→ TEXTE SOURCE:
Les pratiques professionnelles des assistantes maternelles passées au peigne fin
La méthode utilisée pour cette étude était de type ethnographique. Ses résultats sont donc d'ordre qualitatifs. Entre juillet et novembre 2018, 20 observations ont été réalisées au domicile d’assistantes maternelles situées en Ile de France (6), dans les Hauts de France (4), en Bretagne (6° et en Occitanie (4). Les rencontres avaient lieu par demi-journées et incluaient les sorties et les transmissions aux parents. La grille d’observation et de sujets à aborder lors de ces demi-journées portait sur la façon de gérer les moments clefs (réveil, sommeil, repas, jeux soins, propreté), et de se comporter envers les enfants et les parents (gestes, échanges, regards) mais aussi sur la façon dont les petits se comportaient entre eux et avec leur assistante maternelle.
En clair, la sociologue a joué les petites souris … Et ce n’était pas facile pour les assmat d’accepter ce regard sur leur travail. Les professionnelles ont toutes étaient recrutées par le biais de l’Ufnafaam. Après un premier contact téléphonique, les volontaires pour l’étude ont reçu une fiche informative intitulée « une semaine chez mon assistante maternelle » à remplir comme elles l’entendaient.
Toutes les assistantes maternelles ont joué le jeu, ce qui donne une étude très authentique. Dans son descriptif de méthode, Cécile Ensellem, la sociologue en charge de ce travail, note « les assistantes maternelles nous ont fait découvrir leur univers en nous ouvrant les portes de leur domicile, de leurs armoires, en nous faisant parfois rencontrer leur famille très tôt le matin, en gérant le quotidien et ses aléas tout en discutant avec nous. En effet, dans une logique de co-interprétation nous leur soumettions nos interrogations, quelquefois nos étonnements. »
L’étude comporte 3 grandes parties intitulées : la personnalisation de l’accueil et de l’accompagnement en fonction de l’enfant ; de l’individualisation de plusieurs enfants au monde partagé porté par un cadre ; avec le parent, de la création d’une alliance à la gestion des divergences. Ce qui permet de mettre en évidence les spécificités, les points forts et les difficultés de l’accueil individuel « vu de l’intérieur », ce qui n’avait jamais été fait jusqu'alors.
Donner une attention à chacun pour un accueil personnalisé
L’étude souligne que « la personnalisation de l’accueil est un enjeu fondamental.» Mais n’en masque pas les difficultés : comment prendre en considération la singularité de chaque enfant, personnaliser la relation ? II s’agit pour les assistantes maternelles de jongler entre les besoins de chaque enfant, souvent différents voire contradictoires car tous n’ont pas le même âge. Pour parvenir à ce fragile équilibre, elles doivent prendre le temps d'observer chaque enfant pour ajuster leurs pratiques en conséquence. Un exercice délicat mais qui permet de nouer une « relation privilégiée avec chaque enfant : par des gestes, des regards appuyés, des rires, des échanges voire des conversations avec le plus grands, des petites attentions pour faire plaisir à un enfant … ».

→ ENTRÉES EXTRAITES:

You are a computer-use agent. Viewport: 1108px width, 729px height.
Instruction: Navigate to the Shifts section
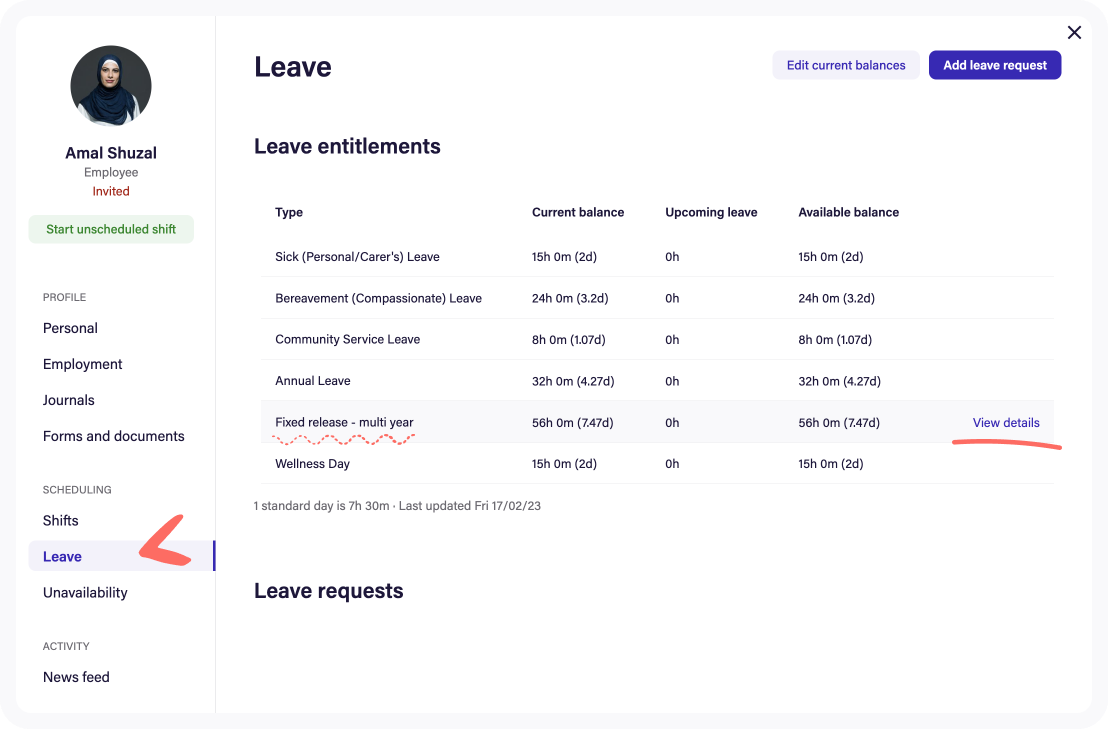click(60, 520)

---

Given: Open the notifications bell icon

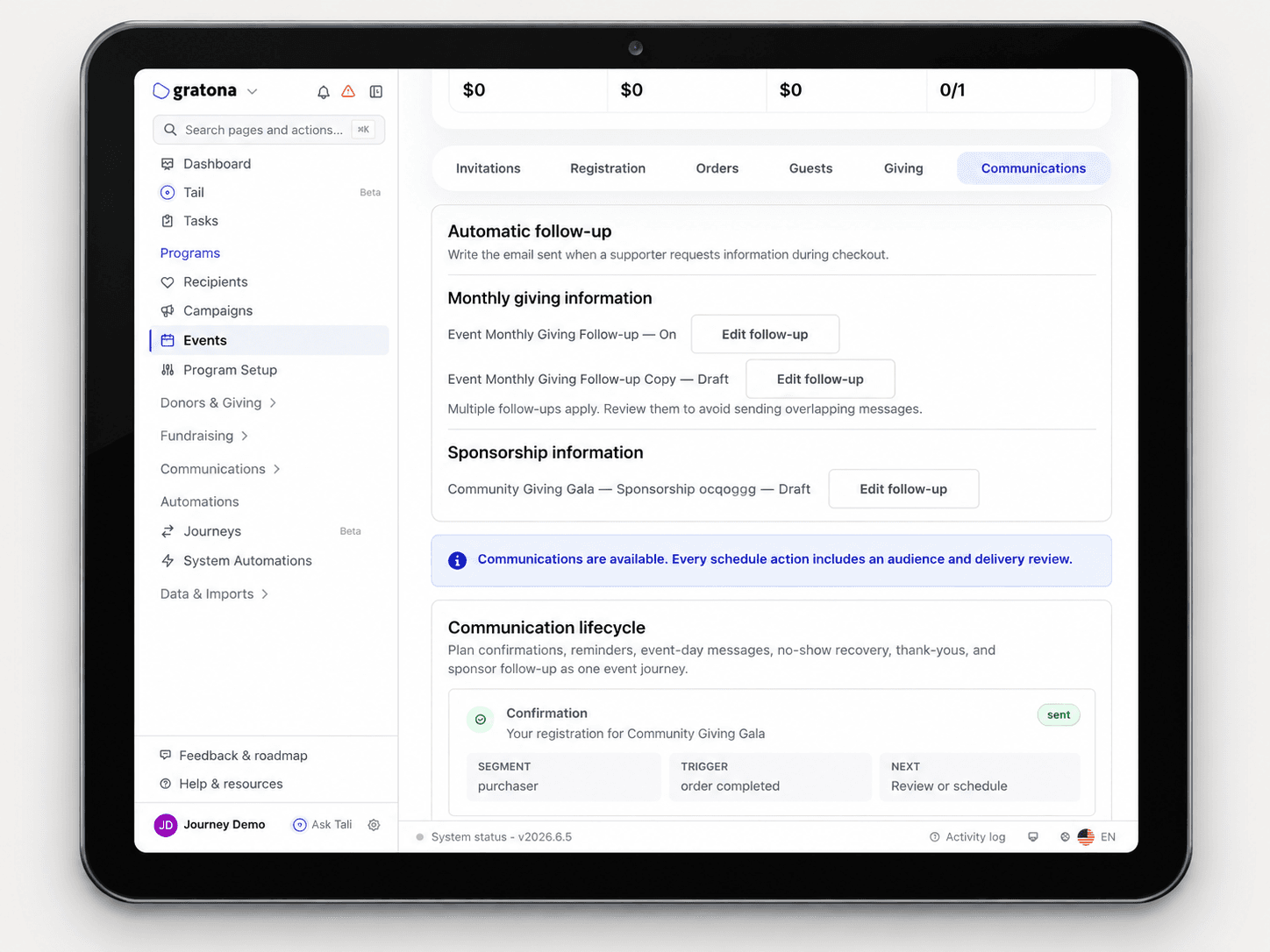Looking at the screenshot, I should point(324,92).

→ CONSIGNES:
(a) Recopiez le passage du texte sur les assistantes maternelles allant de « En clair, la » jusqu'à « comme elles l’entendaient. ».
(b) Redonnez à l'identique les lignes des enregistrements, de celle qui contient « You are a computer-use » jusqu'à celle qui contient « click(60, 520) », toutes deux incluses. Laissez les images de côté dans votre réponse.

→ RÉPONSES:
(a)
En clair, la sociologue a joué les petites souris … Et ce n’était pas facile pour les assmat d’accepter ce regard sur leur travail. Les professionnelles ont toutes étaient recrutées par le biais de l’Ufnafaam. Après un premier contact téléphonique, les volontaires pour l’étude ont reçu une fiche informative intitulée « une semaine chez mon assistante maternelle » à remplir comme elles l’entendaient.

(b)
You are a computer-use agent. Viewport: 1108px width, 729px height.
Instruction: Navigate to the Shifts section
click(60, 520)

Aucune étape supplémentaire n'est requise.